Welcome, O life! I go to encounter for the millionth time the reality of experience and to forge in the smithy of my soul the uncreated conscience of my race.April 27. Old father, old artificer, stand me now and ever in good stead.
About This Quote
These lines appear at the close of James Joyce’s novel *A Portrait of the Artist as a Young Man* (1916), presented as entries from Stephen Dedalus’s diary. Dated “April 27,” the passage comes as Stephen resolves to leave Ireland and pursue an artist’s vocation abroad, rejecting the claims of family, church, and nationalist expectation that have constrained him. The invocation “Old father, old artificer” alludes to Daedalus, the mythic craftsman and father of Icarus—Stephen’s symbolic namesake—casting artistic creation as a kind of forging or making.

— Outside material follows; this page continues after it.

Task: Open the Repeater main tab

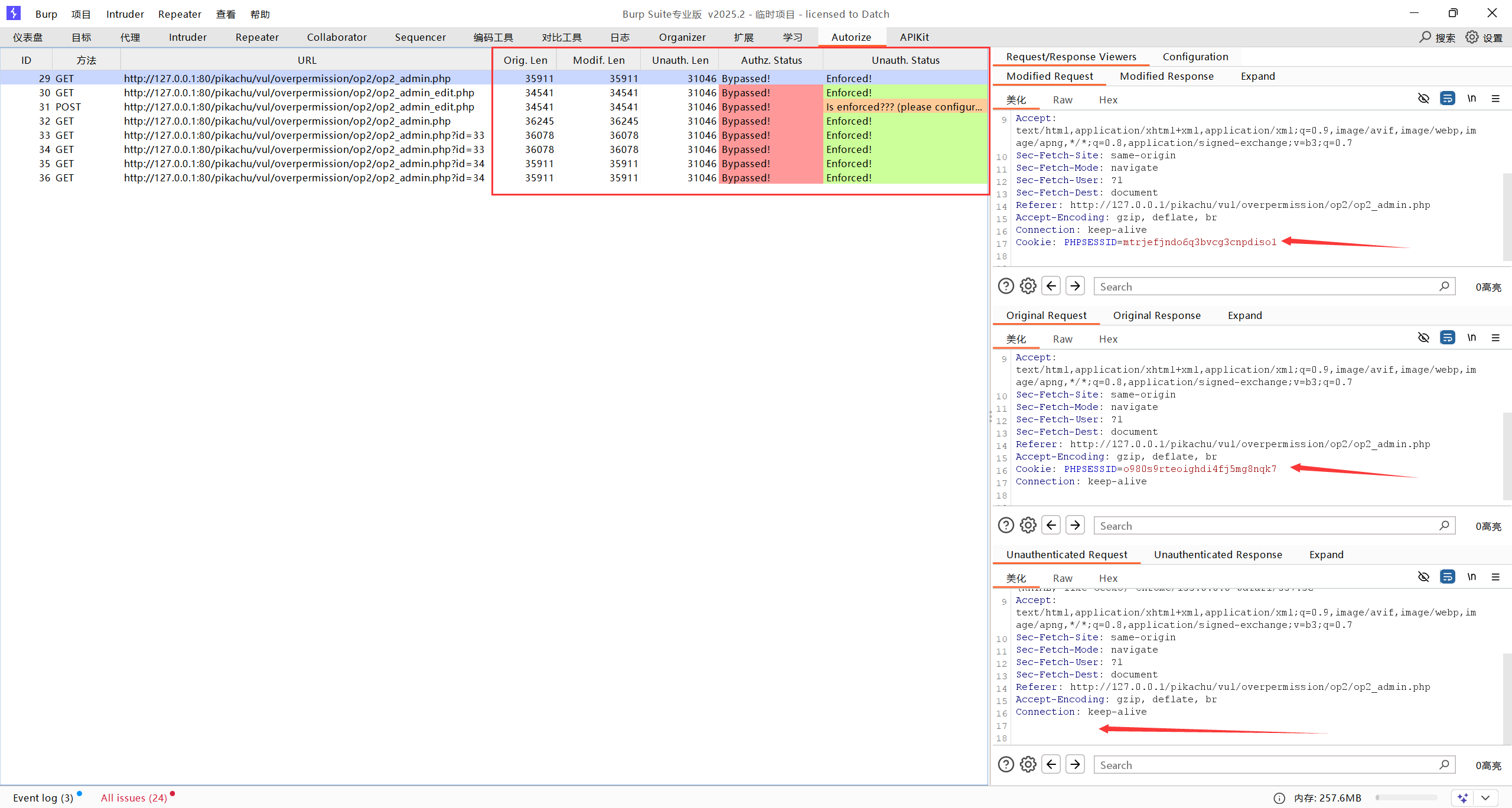Action: point(256,37)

The moment crystallizes Joyce’s modernist theme of self-fashioning through art and exile.
Interpretation
Stephen’s “Welcome, O life!” is a declaration of readiness to embrace lived reality rather than inherited doctrine or secondhand ideals. “To forge in the smithy of my soul” imagines the self as a workshop where experience is hammered into art; “the uncreated conscience of my race” signals an ambition to give imaginative form to an Irish moral and cultural consciousness not yet fully articulated. The prayer to the “old artificer” blends myth and craft: Stephen seeks the steadiness of Daedalus-like skill as he undertakes the risky flight of artistic independence. The passage is both manifesto and benediction for Joyce’s artist-hero.
Variations
1) “Welcome, O life! I go to encounter for the millionth time the reality of experience and to forge in the smithy of my soul the uncreated conscience of my race.”
2) “Old father, old artificer, stand me now and ever in good stead.”
Source
James Joyce, *A Portrait of the Artist as a Young Man* (1916), final diary entry dated “April 27.”